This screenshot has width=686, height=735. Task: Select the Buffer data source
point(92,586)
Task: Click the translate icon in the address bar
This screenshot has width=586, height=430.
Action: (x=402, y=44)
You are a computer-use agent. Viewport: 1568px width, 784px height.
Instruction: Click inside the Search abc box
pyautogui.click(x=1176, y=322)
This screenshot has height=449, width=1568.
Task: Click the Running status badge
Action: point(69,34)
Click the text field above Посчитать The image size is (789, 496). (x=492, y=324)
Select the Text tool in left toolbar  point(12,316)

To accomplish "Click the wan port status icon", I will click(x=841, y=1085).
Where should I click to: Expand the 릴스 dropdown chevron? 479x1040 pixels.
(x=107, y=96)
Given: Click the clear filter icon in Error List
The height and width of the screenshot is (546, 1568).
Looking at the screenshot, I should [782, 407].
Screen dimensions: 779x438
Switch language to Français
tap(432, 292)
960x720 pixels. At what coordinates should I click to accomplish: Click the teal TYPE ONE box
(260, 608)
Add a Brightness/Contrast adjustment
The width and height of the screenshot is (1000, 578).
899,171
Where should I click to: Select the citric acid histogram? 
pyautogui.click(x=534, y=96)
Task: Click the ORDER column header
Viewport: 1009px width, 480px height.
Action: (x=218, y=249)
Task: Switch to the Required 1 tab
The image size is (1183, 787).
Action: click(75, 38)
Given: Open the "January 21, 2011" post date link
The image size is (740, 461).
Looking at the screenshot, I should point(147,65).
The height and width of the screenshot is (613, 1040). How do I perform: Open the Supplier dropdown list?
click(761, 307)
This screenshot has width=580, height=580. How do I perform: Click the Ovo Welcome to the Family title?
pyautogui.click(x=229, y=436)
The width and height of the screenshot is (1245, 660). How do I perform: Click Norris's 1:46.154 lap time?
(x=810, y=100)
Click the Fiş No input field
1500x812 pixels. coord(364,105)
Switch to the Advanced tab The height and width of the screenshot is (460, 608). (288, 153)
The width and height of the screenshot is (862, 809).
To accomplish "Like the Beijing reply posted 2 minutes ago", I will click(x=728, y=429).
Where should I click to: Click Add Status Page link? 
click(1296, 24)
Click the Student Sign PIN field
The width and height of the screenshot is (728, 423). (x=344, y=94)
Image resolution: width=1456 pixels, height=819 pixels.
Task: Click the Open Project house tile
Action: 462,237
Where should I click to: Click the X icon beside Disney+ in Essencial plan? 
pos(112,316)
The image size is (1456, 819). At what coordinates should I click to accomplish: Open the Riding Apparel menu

··········

JOUW OPDRACHT:
Schrijf alle vermeldingen hierboven opnieuw uit en verwissel daarbij elke "Where should I click to:" voor "Where do I click to:". Laat al het andere ongewijzigd.

UITGEVOERDE OPDRACHT:
This screenshot has width=686, height=735. Task: Select the Buffer data source
point(92,586)
Task: Click the translate icon in the address bar
This screenshot has width=586, height=430.
Action: (x=402, y=44)
You are a computer-use agent. Viewport: 1568px width, 784px height.
Instruction: Click inside the Search abc box
pyautogui.click(x=1176, y=322)
This screenshot has height=449, width=1568.
Task: Click the Running status badge
Action: point(69,34)
Click the text field above Посчитать The image size is (789, 496). (x=492, y=324)
Select the Text tool in left toolbar  point(12,316)

To accomplish "Click the wan port status icon", I will click(x=841, y=1085).
Where do I click to: Expand the 릴스 dropdown chevron? 479x1040 pixels.
(x=107, y=96)
Given: Click the clear filter icon in Error List
The height and width of the screenshot is (546, 1568).
Looking at the screenshot, I should [782, 407].
Screen dimensions: 779x438
Switch language to Français
tap(432, 292)
960x720 pixels. At what coordinates should I click to accomplish: Click the teal TYPE ONE box
(260, 608)
Add a Brightness/Contrast adjustment
The width and height of the screenshot is (1000, 578).
899,171
Where do I click to: Select the citric acid histogram? 
pyautogui.click(x=534, y=96)
Task: Click the ORDER column header
Viewport: 1009px width, 480px height.
Action: (x=218, y=249)
Task: Switch to the Required 1 tab
The image size is (1183, 787).
Action: click(75, 38)
Given: Open the "January 21, 2011" post date link
The image size is (740, 461).
Looking at the screenshot, I should point(147,65).
The height and width of the screenshot is (613, 1040). How do I perform: Open the Supplier dropdown list?
click(761, 307)
This screenshot has width=580, height=580. How do I perform: Click the Ovo Welcome to the Family title?
pyautogui.click(x=229, y=436)
The width and height of the screenshot is (1245, 660). How do I perform: Click Norris's 1:46.154 lap time?
(x=810, y=100)
Click the Fiş No input field
1500x812 pixels. coord(364,105)
Switch to the Advanced tab The height and width of the screenshot is (460, 608). (288, 153)
The width and height of the screenshot is (862, 809).
To accomplish "Like the Beijing reply posted 2 minutes ago", I will click(x=728, y=429).
Where do I click to: Click Add Status Page link? 
click(1296, 24)
Click the Student Sign PIN field
The width and height of the screenshot is (728, 423). (x=344, y=94)
Image resolution: width=1456 pixels, height=819 pixels.
Task: Click the Open Project house tile
Action: 462,237
Where do I click to: Click the X icon beside Disney+ in Essencial plan? 
pos(112,316)
The image size is (1456, 819). At what coordinates should I click to accomplish: Open the Riding Apparel menu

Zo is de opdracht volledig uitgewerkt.